Uma investigação sobre o percurso estético, político e existencial do ator Antônio Pitanga. Dirigido por grandes cineastas, o artista foi destaque em alguns dos momentos de maior inquietação artística do cinema brasileiro.

Crítica

A tessitura de Pitanga é essencialmente emocional, embora também fortemente histórica. O documentário se propõe a radiografar Antonio Pitanga, um dos nomes mais importantes das artes cênicas brasileiras, assim fazendo dele biografado. Do próprio cinema, como suporte, os diretores Beto Brant e Camila Pitanga se valem de imagens icônicas que explicitam vários períodos da produção nacional, especialmente dos anos 60 para cá. Então, a trajetória profissional desse soteropolitano sorridente e boa praça, tão orgulhoso da negritude quanto das raízes africanas, é passada a limpo. O percurso, construído com precisão e ternura, confere a Antonio o que é de Antonio, ou seja, o espaço de destaque no nosso ambiente artístico. A sucessão de fragmentos cinematográficos do passado mostra exemplarmente como sua constância nas telonas foi imprescindível desde a era pré-cinemanovista. Figurinha carimbada igualmente nos palcos e nas telinhas, ele personifica como poucos uma parcela significativa do Brasil.

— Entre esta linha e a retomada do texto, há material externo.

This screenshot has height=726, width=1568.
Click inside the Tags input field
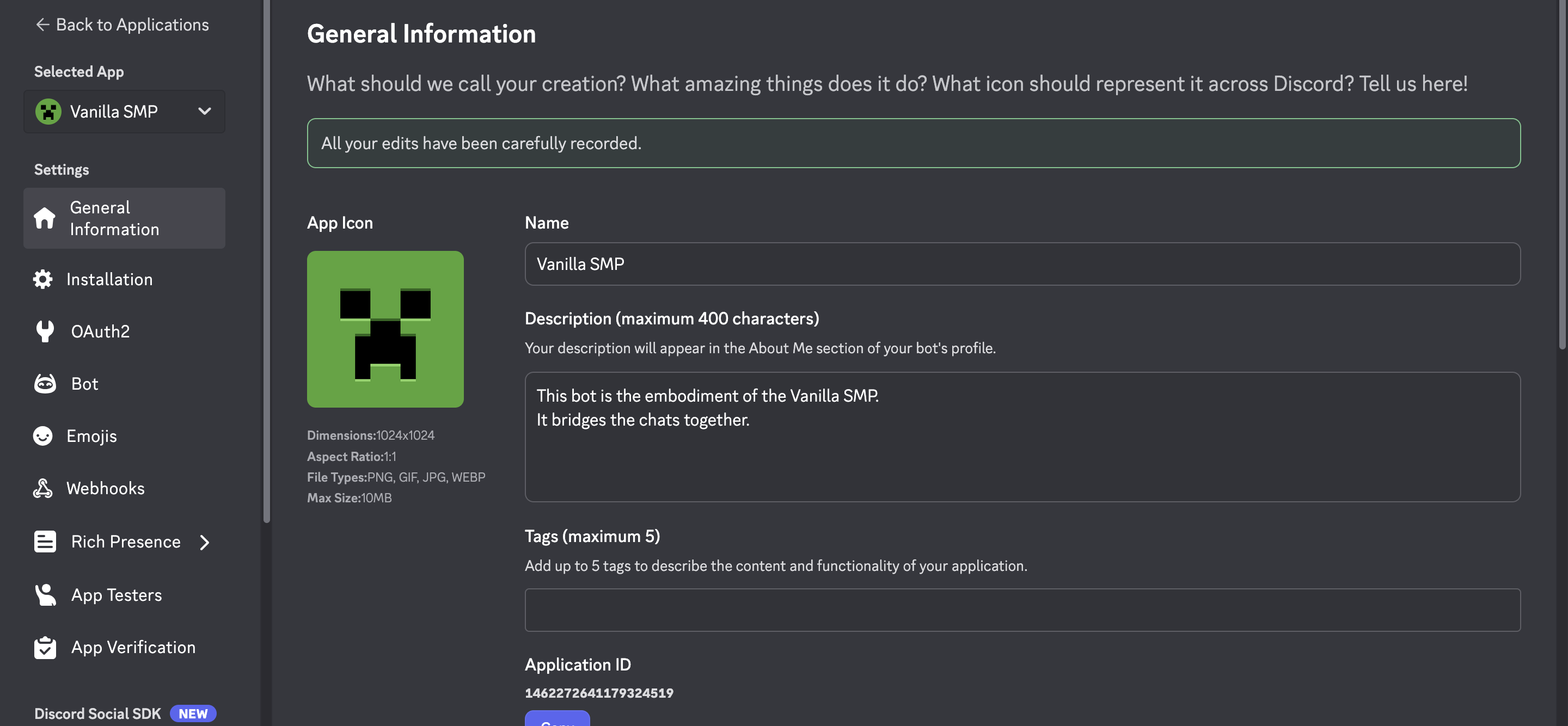pyautogui.click(x=1021, y=609)
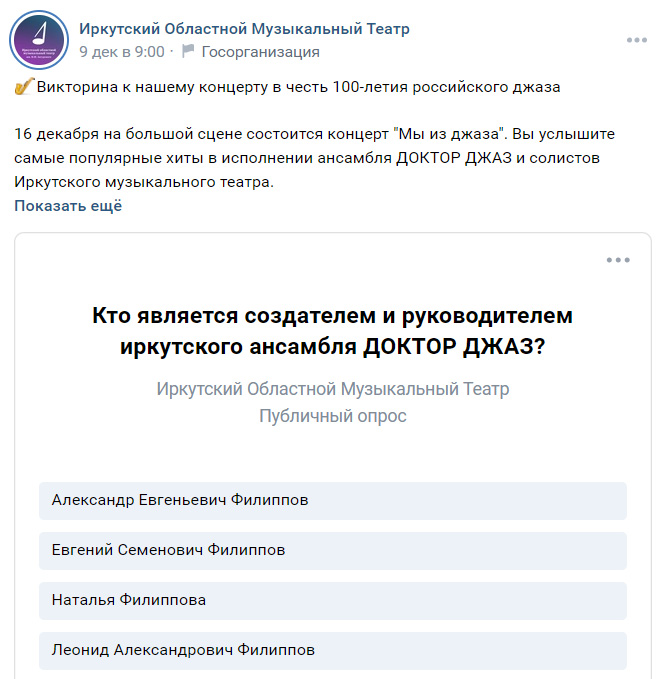
Task: Open the poll's three-dot options menu
Action: (x=618, y=260)
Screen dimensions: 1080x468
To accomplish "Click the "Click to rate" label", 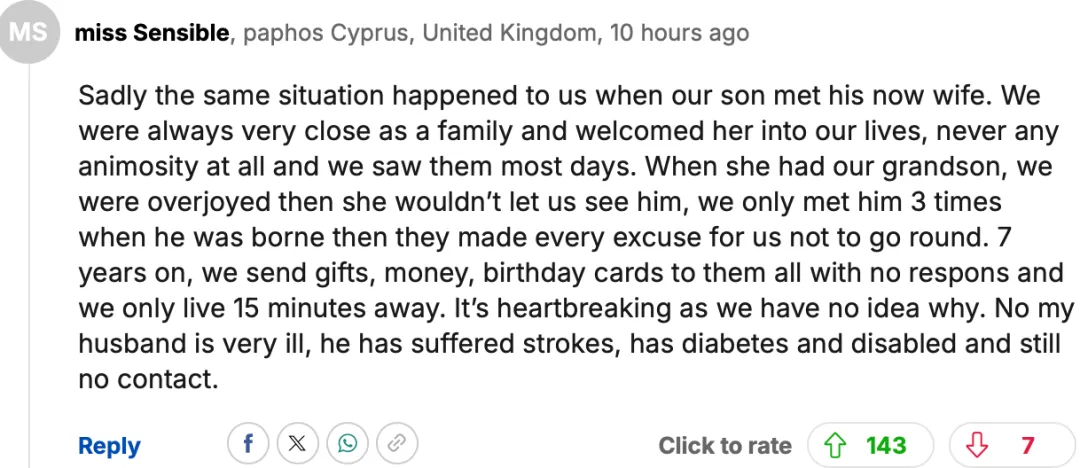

Pitanga é um filme de encontros. Das interações de Antonio com amigos, colaboradores, familiares e ex-amores, os diretores Brant e Camila extraem o sumo de uma vida dedicada à arte, não apenas a ligada ao ofício, mas também a arraigada no cotidiano. De passagem por sua terra natal, ele conversa com notáveis que, na época da mocidade, transitaram pelos mesmos espaços culturalmente efervescentes da capital baiana. Sempre em clima descontraído, bastante achegado, o protagonista fala com gente do calibre de Caetano Veloso, Gilberto Gil e Maria Bethânia, inclusive relembrando com esta o namoro deles na adolescência. Aliás, se há um traço que sobressai, sendo fundamental para entendermos a personalidade singular do protagonista, é a sua propensão ao galanteio, ao flerte. Em diversos momentos, Antonio evoca relacionamentos, entre casos e envolvimentos duradouros, inclusive com colegas de trabalho. Os interlocutores demonstram genuínas felicidade e nostalgia ao recordar outros carnavais, o que deixa tudo íntimo.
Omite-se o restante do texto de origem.